For the second density assignment we have to break free with our dream of having automatically matching random and log_prob graphs under a single PyMC model.

PyMC provides `Potential` to define arbitrary terms that should be added to the model joint logp, and which have no random counterpart.

In [None]:
with pymc_model2:
    Potential(
        "non_default_density_on_x",
        Normal.logp(x, 0, 1)
    )

(Annoyingly you have to give them unique names...)

Now the two models should be equivalent

In [None]:
res1 = stan_model2.log_prob(x_log_test_value1)
res2 = stan_model2.log_prob(x_log_test_value2)
f"{res1=:.3f}, {res2=:.3f}, {res1-res2=:.3f}"

'res1=-12.737, res2=-68.422, res1-res2=55.685'

In [None]:
pymc_log_prob = pymc_model2.compile_logp()
res1 = pymc_log_prob({"x_log__": x_log_test_value1})
res2 = pymc_log_prob({"x_log__": x_log_test_value2})
f"{res1=:.3f}, {res2=:.3f}, {res1-res2=:.3f}"

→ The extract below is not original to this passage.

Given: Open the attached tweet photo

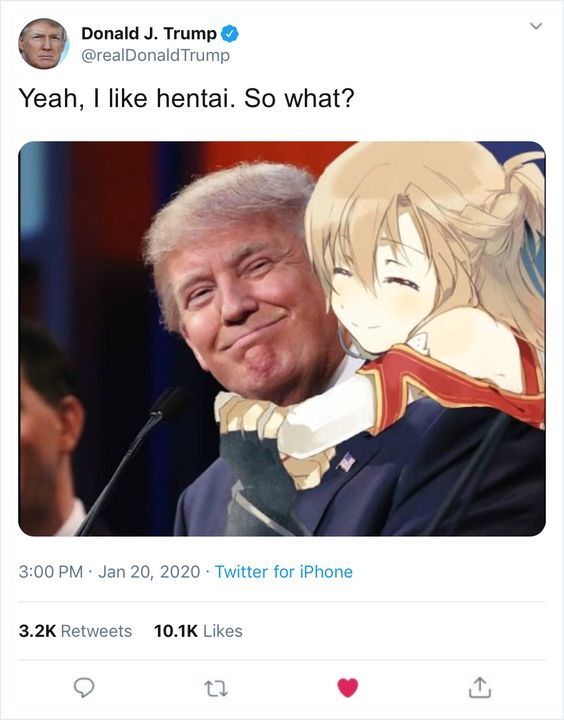Looking at the screenshot, I should (282, 338).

'res1=-17.653, res2=-73.981, res1-res2=56.328'

(It's not exactly the same though, so I may be missing something small, or we see rounding errors here)

And if you try to use a forward sampling routine like `sample_prior_predictive` or `sample_posterior_predictive` PyMC will warn you that Potential terms are simply ignored by those.

In [None]:
with pymc_model2:
    sample_prior_predictive()

  sample_prior_predictive()


We want to add a [second warning](https://github.com/pymc-devs/pymc/discussions/5404) for when a user defines a `transform` (not a `default_transform`), for similar reasons. Custom transforms don't have any effect on forward draws, and can cause a mismatch between the forward and logp sampling methods of the same model.

`draw` has no concept of a Model, and simply evaluates the random graph without any warnings.

In [None]:
draw(x)

array([0.37580074, 0.11988222, 0.37292105])

## Writing PyMC models as if it were Stan

It is possible, although not pretty, and likely silly, to translate Stan models to PyMC line-by-line.

The trick is to force PyMC to create parameters without assigned-densities, using `Flat`, and providing custom `transform`s to define the constraints on these parameters.

Once we have the variable returned by `Flat` we can chain arbitrary Potential terms like Stan does once you strip the syntactic sugar.

In [None]:
with Model() as pymc_model2_eq:
    x = Flat("x", shape=(3,), default_transform=transforms.log)

    Potential("x_term[1:2]", Exponential.logp(x[:2], 1))
    Potential("x_term[3]", Normal.logp(x[2], 0, 1))
    Potential("x_term", Normal.logp(x, 0, 1))
    Potential("y_term", Normal.logp(np.array([0, 1, 2]), 0, x + 1))

In [None]:
pymc_log_prob = pymc_model2_eq.compile_logp()
res1 = pymc_log_prob({"x_log__": x_log_test_value1})
res2 = pymc_log_prob({"x_log__": x_log_test_value2})
f"{res1=:.3f}, {res2=:.3f}, {res1-res2=:.3f}"

'res1=-18.347, res2=-74.674, res1-res2=56.328'

### Note on requesting densities from PyMC

Final note, for brevity I used `Normal.logp(x, 0, 1)` syntax which is discouraged, as not all Distributions have a `.logp` method and the parametrization accepted by them can be non-intuitive. The "valid" way to get the logp would be:

```python
from pymc import logp

logp(Normal.dist(0, 1), x)
```
Where we create a dummy `Normal` random variate just to extract the corresponding logp term. This will work with any distribution / parametrization, as well as arbitrary graphs of random variables, as long as PyMC can derive its density.